▶ [Description of the task]: Repeat the data below in full and exactly.
Top of Data supplied
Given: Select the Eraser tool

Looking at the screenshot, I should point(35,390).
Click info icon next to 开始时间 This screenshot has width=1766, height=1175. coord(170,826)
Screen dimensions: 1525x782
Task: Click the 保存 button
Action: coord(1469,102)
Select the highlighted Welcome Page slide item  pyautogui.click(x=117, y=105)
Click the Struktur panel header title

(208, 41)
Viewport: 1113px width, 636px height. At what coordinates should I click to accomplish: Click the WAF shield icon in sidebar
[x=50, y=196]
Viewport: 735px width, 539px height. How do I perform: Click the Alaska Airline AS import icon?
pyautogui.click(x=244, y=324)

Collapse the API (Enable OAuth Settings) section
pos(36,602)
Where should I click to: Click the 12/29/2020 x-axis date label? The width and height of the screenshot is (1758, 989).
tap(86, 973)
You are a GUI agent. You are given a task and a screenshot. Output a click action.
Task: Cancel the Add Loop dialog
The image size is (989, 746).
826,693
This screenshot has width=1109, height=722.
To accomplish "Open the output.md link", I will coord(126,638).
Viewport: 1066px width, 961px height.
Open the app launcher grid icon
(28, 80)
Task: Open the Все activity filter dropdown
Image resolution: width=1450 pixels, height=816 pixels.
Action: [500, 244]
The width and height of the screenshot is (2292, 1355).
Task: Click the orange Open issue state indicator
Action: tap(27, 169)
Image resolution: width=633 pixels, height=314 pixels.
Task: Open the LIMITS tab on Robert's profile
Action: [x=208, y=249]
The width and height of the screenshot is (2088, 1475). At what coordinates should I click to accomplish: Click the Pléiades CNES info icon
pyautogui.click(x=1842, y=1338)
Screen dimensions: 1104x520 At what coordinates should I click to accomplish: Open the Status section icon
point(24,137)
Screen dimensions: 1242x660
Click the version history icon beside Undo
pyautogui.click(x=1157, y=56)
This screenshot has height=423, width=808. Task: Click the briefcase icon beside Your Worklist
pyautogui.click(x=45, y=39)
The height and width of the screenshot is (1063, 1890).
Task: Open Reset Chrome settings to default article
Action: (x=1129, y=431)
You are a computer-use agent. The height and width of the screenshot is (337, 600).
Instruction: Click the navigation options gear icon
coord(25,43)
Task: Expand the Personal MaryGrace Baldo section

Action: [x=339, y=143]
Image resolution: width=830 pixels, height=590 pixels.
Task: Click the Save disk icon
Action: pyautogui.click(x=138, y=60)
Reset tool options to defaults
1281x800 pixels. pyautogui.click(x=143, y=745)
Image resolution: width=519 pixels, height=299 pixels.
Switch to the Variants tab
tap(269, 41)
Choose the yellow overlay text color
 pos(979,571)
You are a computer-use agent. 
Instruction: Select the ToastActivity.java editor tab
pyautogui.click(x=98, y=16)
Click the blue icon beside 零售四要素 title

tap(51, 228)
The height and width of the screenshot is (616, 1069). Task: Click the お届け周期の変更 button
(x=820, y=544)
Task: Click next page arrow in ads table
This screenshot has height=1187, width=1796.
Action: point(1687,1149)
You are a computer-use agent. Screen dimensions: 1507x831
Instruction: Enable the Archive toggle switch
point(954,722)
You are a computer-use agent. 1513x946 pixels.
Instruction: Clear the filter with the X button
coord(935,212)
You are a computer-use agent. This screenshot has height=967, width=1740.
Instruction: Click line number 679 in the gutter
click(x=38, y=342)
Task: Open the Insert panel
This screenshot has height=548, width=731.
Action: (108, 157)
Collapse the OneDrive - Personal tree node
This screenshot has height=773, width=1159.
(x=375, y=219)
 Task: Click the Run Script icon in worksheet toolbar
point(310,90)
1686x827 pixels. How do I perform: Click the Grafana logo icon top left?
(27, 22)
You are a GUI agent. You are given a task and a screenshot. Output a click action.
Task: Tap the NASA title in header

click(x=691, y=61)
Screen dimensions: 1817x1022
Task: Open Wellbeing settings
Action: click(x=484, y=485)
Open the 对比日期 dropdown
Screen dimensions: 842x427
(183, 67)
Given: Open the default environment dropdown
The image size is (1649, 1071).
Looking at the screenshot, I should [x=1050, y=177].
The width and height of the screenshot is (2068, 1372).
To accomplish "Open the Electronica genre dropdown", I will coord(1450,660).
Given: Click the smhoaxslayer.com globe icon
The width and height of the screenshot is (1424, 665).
Bottom of Data supplied
▶ [Answer box]:
Given: Select the Eraser tool

Looking at the screenshot, I should point(35,390).
Click info icon next to 开始时间 This screenshot has width=1766, height=1175. coord(170,826)
Screen dimensions: 1525x782
Task: Click the 保存 button
Action: coord(1469,102)
Select the highlighted Welcome Page slide item  pyautogui.click(x=117, y=105)
Click the Struktur panel header title

(208, 41)
Viewport: 1113px width, 636px height. At what coordinates should I click to accomplish: Click the WAF shield icon in sidebar
[x=50, y=196]
Viewport: 735px width, 539px height. How do I perform: Click the Alaska Airline AS import icon?
pyautogui.click(x=244, y=324)

Collapse the API (Enable OAuth Settings) section
pos(36,602)
Where should I click to: Click the 12/29/2020 x-axis date label? The width and height of the screenshot is (1758, 989).
tap(86, 973)
You are a GUI agent. You are given a task and a screenshot. Output a click action.
Task: Cancel the Add Loop dialog
The image size is (989, 746).
826,693
This screenshot has width=1109, height=722.
To accomplish "Open the output.md link", I will coord(126,638).
Viewport: 1066px width, 961px height.
Open the app launcher grid icon
(28, 80)
Task: Open the Все activity filter dropdown
Image resolution: width=1450 pixels, height=816 pixels.
Action: [500, 244]
The width and height of the screenshot is (2292, 1355).
Task: Click the orange Open issue state indicator
Action: tap(27, 169)
Image resolution: width=633 pixels, height=314 pixels.
Task: Open the LIMITS tab on Robert's profile
Action: [x=208, y=249]
The width and height of the screenshot is (2088, 1475). At what coordinates should I click to accomplish: Click the Pléiades CNES info icon
pyautogui.click(x=1842, y=1338)
Screen dimensions: 1104x520 At what coordinates should I click to accomplish: Open the Status section icon
point(24,137)
Screen dimensions: 1242x660
Click the version history icon beside Undo
pyautogui.click(x=1157, y=56)
This screenshot has height=423, width=808. Task: Click the briefcase icon beside Your Worklist
pyautogui.click(x=45, y=39)
The height and width of the screenshot is (1063, 1890).
Task: Open Reset Chrome settings to default article
Action: (x=1129, y=431)
You are a computer-use agent. The height and width of the screenshot is (337, 600).
Instruction: Click the navigation options gear icon
coord(25,43)
Task: Expand the Personal MaryGrace Baldo section

Action: [x=339, y=143]
Image resolution: width=830 pixels, height=590 pixels.
Task: Click the Save disk icon
Action: pyautogui.click(x=138, y=60)
Reset tool options to defaults
1281x800 pixels. pyautogui.click(x=143, y=745)
Image resolution: width=519 pixels, height=299 pixels.
Switch to the Variants tab
tap(269, 41)
Choose the yellow overlay text color
 pos(979,571)
You are a computer-use agent. 
Instruction: Select the ToastActivity.java editor tab
pyautogui.click(x=98, y=16)
Click the blue icon beside 零售四要素 title

tap(51, 228)
The height and width of the screenshot is (616, 1069). Task: Click the お届け周期の変更 button
(x=820, y=544)
Task: Click next page arrow in ads table
This screenshot has height=1187, width=1796.
Action: point(1687,1149)
You are a computer-use agent. Screen dimensions: 1507x831
Instruction: Enable the Archive toggle switch
point(954,722)
You are a computer-use agent. 1513x946 pixels.
Instruction: Clear the filter with the X button
coord(935,212)
You are a computer-use agent. This screenshot has height=967, width=1740.
Instruction: Click line number 679 in the gutter
click(x=38, y=342)
Task: Open the Insert panel
This screenshot has height=548, width=731.
Action: (108, 157)
Collapse the OneDrive - Personal tree node
This screenshot has height=773, width=1159.
(x=375, y=219)
 Task: Click the Run Script icon in worksheet toolbar
point(310,90)
1686x827 pixels. How do I perform: Click the Grafana logo icon top left?
(27, 22)
You are a GUI agent. You are given a task and a screenshot. Output a click action.
Task: Tap the NASA title in header

click(x=691, y=61)
Screen dimensions: 1817x1022
Task: Open Wellbeing settings
Action: click(x=484, y=485)
Open the 对比日期 dropdown
Screen dimensions: 842x427
(183, 67)
Given: Open the default environment dropdown
The image size is (1649, 1071).
Looking at the screenshot, I should [x=1050, y=177].
The width and height of the screenshot is (2068, 1372).
To accomplish "Open the Electronica genre dropdown", I will coord(1450,660).
Given: Click the smhoaxslayer.com globe icon
The width and height of the screenshot is (1424, 665).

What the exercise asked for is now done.